This was my view on my first operational guard duty for the British army, in April 2012 Afghanistan. I wasn’t just watching opium harvesting and processing right by Britain's main operating base Camp Bastion, we were protecting the class A drug production from interference by the Afghan security forces, and irrigating the poppy fields with NATO's treated effluent too! This complicity in opium production continued till Britain left Helmand in 2014, after which the poppy production by Bastion reduced noticably, as per the analyzed satellite image below.
"Brigadier Mark Carleton-Smith, who led 16 Air Assault Brigade in Helmand, before the real trouble began said:
“There is not to my mind an insurgency in Helmand. But we can create one if we want to.”
It was a peaceful area, and we created the insurgency by our presence there in 2006. Ministers sleepwalked into the hornets’ nest of Helmand and changed what was a manageable situation in Afghanistan into one that is now unwinnable."
"Indeed, one of my friends was on the recce in 2004 before we went into Helmand. When he got back to England, he went to see a very senior guy at Permanent Joint Headquarters. That very senior general asked him,
“So, what’s the insurgency like in Helmand?”
My friend replied, “Well, there isn’t one, but I can give you one if you want one.”

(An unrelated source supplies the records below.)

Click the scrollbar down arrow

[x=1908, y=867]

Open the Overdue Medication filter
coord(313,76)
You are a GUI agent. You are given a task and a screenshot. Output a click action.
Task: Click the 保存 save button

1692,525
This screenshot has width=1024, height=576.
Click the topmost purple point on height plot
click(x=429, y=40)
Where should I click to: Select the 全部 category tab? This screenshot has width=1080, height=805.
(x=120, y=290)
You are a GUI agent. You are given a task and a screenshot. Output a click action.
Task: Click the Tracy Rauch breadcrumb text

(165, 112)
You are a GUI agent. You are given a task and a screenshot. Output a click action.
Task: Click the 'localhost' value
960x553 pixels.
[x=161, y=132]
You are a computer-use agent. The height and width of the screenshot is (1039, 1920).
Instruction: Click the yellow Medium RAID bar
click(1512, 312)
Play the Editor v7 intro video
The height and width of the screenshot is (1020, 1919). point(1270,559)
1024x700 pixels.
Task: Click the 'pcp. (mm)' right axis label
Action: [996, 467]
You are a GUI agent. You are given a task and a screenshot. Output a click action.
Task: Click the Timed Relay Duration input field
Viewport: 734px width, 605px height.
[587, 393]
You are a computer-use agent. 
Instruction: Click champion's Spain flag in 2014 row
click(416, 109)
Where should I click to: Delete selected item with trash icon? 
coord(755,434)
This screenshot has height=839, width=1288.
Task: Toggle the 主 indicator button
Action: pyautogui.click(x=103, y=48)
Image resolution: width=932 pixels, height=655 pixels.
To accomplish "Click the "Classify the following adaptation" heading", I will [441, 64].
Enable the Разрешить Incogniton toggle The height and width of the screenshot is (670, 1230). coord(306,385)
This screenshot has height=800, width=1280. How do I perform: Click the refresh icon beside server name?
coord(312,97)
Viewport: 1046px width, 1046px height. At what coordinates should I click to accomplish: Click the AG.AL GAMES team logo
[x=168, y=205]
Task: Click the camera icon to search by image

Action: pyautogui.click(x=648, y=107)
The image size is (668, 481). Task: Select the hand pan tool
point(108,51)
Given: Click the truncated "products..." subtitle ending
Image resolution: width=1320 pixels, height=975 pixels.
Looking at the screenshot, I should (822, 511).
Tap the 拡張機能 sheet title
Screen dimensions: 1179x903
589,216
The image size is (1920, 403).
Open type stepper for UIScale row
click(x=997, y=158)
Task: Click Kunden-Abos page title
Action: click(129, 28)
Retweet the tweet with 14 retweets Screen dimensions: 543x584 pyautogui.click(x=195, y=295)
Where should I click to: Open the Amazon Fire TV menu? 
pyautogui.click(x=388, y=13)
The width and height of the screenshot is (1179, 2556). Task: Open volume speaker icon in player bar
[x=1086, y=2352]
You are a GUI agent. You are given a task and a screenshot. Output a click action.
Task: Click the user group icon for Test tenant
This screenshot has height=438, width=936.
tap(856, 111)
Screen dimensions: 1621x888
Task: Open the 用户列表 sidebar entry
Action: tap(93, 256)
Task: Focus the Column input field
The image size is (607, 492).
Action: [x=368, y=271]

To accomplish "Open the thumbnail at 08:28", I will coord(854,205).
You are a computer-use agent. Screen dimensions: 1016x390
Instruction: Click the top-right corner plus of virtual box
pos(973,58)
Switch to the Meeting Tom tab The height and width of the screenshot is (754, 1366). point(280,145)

But British Lieutenant General David Capewell contradicted Major General Gurganus when he described allowing the poppy to grow there as a minor tactical error. The question of whether that policy was isolated tactical pragmatism is answered by the charts below that show two things. While Britain’s main operating base was located in Washir district poppy production increased ten fold, and in the same period there appear to have been little to no poppy eradication missions there either. Added to the fact the Noorzai clan of Helmand (that I assume Mohammed Daoud Noorzai is a member of) was highlighted in British army manuals for its major role in the international opium trade, then it appears that Britain really did favour one drug trafficking clan over another, the Noorzais over SMA’s Akhundzadas in this case. Therefore Britain’s complicity in opium production can accurately be described as MI6’s clandestine strategic policy - not so concerned about stopping opium production, just who controlled it.
Foot note: In 2005 US authorities arrested Afghan opium kingpin / occasional CIA asset Bashir Noorzai in a treacherous sting operation, jailing him for life on drug smuggling charges. I don’t know if Bashir Noorzai is related to Mohammed Daoud Noorzai, but it’d raise some fascinating questions if he is.
Part Three: The Consequence of British Complicity in Afghan Opium Production
Tactical: From a soldier’s point of view the principle consequence of our complicity in opium production by Camp Bastion was that Taliban allies posing as migrant labourers could spend weeks living just two hundred metres from our base’s perimeter fence, mapping the airfield, noting aircraft movements, guard patterns and the like. That’s confirmed by the British and American generals I’ve quoted above who admit it contributed to the success of the Taliban’s September 2012 airfield raid (that was originally planned for July). Therefore on a tactical level the main cost of Britain’s criminality was borne by the US Marine Corp. They suffered two Marines killed in action while defending the airfield, an entire squadron of their Harrier Jump Jets decimated by Taliban grenades, and a total of $400-million in damage and costs.
Strategic: The Taliban has effectively eradicated opium production in Afghanistan twice, first in 2000 and again in 2022, both times at very little cost and done within a growing season or two. NATO spent twenty years and about $7-Billion on the same project but achieved nothing other than presiding over record levels of opium production – fuelling over 80% of the world’s heroin supply. Strategically NATO made fools of ourselves, for twenty years, our stated mission in tatters. But if the strategy had been to keep the heroin trade and private military contractors busy, it couldn’t have been more successful. Was that MI6's plan when they sacked SMA? Having protected the opium harvest and processing for the British army in 2012 Helmand myself, it wouldn’t surprise me.
Political: I know of no political or military consequences or accountability for our complicity in Afghan opium production. The British officers who allowed it got medals, tea with the queen and promotions, as did the British officers who allowed it to continue after the Taliban’s 2012 airfield raid. Members of parliament and government ministers refuse to pursue the matter and move on to executive jobs with the war profiteers. Military and civilian police have proved utterly corrupt, refusing to accept the incontrovertible evidence.